First, foreign exchange intervention can serve as a line of defence against excessive currency volatility, supported by capital flow management tools if needed.

Second, balance sheet operations can help to stabilise financial markets, and provide an extra degree of freedom when policy rates are low.

Third, refinancing operations for financial institutions, including non-bank financial institutions, can be used to restore market functioning if necessary.

Finally, macro- and microprudential measures can complement monetary policy in stabilising domestic financial conditions and bolstering financial resilience.

In the longer term, there are additional measures that can help to facilitate an efficient allocation of resources and ensure robustness.

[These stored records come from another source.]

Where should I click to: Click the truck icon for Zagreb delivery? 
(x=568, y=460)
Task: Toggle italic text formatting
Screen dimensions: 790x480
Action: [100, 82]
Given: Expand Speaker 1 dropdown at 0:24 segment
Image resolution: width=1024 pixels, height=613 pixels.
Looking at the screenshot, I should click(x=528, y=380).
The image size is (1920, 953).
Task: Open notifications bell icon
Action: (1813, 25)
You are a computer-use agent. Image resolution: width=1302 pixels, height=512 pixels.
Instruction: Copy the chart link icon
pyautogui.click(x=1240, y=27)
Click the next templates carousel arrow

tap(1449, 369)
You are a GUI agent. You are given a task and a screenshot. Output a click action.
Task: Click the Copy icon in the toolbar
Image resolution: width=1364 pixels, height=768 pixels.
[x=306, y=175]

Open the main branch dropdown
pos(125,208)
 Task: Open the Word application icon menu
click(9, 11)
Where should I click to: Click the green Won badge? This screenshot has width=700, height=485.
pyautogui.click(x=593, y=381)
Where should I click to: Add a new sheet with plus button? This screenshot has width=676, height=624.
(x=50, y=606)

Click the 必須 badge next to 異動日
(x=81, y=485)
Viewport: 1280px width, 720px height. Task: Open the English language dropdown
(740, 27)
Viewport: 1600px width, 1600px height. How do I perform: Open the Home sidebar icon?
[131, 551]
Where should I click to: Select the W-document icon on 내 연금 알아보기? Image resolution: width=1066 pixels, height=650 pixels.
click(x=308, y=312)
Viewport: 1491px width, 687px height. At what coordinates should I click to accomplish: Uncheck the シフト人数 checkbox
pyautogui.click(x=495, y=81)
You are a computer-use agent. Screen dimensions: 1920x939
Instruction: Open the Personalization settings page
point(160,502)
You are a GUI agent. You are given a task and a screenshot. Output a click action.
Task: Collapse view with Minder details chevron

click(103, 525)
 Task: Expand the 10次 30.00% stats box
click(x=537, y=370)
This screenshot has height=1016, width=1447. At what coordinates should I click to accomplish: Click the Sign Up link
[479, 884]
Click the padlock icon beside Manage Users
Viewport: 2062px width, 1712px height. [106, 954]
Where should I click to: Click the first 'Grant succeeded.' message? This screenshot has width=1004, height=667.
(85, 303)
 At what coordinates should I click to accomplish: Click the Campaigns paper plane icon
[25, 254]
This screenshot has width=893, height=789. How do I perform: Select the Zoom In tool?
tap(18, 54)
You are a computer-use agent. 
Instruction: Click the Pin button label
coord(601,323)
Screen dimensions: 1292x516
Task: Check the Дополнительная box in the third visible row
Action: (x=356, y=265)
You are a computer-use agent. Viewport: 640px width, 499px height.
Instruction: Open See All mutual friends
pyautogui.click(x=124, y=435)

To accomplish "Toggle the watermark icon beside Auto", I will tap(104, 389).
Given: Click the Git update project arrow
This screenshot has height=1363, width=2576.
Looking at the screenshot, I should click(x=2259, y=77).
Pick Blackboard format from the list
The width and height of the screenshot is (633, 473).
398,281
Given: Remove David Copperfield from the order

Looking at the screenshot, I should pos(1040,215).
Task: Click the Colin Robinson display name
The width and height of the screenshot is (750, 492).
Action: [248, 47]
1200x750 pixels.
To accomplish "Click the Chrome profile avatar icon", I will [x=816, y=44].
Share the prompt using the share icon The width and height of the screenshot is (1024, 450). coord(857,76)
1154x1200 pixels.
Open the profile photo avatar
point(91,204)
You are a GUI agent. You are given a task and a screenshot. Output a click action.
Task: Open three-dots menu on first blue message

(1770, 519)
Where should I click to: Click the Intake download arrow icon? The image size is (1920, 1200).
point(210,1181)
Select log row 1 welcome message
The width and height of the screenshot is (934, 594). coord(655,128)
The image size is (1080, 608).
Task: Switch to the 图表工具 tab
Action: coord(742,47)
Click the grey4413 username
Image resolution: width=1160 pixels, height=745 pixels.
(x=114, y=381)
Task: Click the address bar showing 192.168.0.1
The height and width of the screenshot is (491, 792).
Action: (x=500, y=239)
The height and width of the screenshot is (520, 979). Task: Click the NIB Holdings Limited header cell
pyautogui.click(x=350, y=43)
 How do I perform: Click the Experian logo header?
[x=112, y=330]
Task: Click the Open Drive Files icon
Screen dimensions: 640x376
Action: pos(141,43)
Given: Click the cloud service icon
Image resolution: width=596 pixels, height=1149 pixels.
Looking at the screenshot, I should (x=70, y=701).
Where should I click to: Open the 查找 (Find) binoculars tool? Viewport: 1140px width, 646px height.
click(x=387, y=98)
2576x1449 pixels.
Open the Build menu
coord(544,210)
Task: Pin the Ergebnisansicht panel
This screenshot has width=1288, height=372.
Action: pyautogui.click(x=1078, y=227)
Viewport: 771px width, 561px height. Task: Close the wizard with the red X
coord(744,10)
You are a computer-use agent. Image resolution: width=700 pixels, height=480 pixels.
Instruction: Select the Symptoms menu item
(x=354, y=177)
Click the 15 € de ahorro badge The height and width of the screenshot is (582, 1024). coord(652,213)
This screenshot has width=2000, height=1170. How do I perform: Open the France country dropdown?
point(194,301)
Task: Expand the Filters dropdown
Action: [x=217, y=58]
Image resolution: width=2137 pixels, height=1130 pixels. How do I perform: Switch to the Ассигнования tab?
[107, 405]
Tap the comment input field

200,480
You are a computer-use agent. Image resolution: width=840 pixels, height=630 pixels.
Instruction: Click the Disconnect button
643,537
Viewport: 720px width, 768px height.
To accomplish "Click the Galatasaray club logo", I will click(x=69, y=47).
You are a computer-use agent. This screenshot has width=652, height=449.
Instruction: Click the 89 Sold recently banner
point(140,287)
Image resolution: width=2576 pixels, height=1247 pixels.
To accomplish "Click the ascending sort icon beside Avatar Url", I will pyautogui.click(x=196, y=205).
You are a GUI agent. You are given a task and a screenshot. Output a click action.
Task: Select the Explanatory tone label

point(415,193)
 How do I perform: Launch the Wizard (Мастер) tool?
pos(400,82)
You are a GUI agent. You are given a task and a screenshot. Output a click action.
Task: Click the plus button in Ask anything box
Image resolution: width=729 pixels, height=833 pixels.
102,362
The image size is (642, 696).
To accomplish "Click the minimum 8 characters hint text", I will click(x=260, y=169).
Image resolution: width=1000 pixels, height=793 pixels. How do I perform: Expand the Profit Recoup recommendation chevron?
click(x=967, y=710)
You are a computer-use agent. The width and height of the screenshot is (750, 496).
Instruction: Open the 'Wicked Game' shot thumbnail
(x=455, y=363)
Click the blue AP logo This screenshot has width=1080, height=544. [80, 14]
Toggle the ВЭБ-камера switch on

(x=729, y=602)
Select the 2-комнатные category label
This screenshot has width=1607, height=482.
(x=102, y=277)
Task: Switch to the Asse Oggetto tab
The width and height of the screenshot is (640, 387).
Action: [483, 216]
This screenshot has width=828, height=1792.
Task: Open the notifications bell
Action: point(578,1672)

These include the development of deeper domestic financial markets to reduce reliance on external financing, and the greater adoption of best-practice international regulatory and supervisory standards.


The bottom line is that the pandemic's end will bring a fresh set of policy challenges. In many ways, China is in the vanguard, as one of the first economies to rebound from its Covid-induced slump. We look forward to continuing to learn from your experiences here as normalisation continues.

Thank you for inviting me to share my thoughts with you. I wish you all the best for your discussions over these three days. While the questions are different from those of last year's forum, what hasn't changed is my desire to join you in person soon.

1         See A Carstens and H S Shin, "Emerging markets aren't out of the woods yet", Foreign Affairs Magazine, March 2019.

2         See BIS, Annual Economic Report, June 2021, Box 1.A, "House prices soar during the Covid-19 pandemic".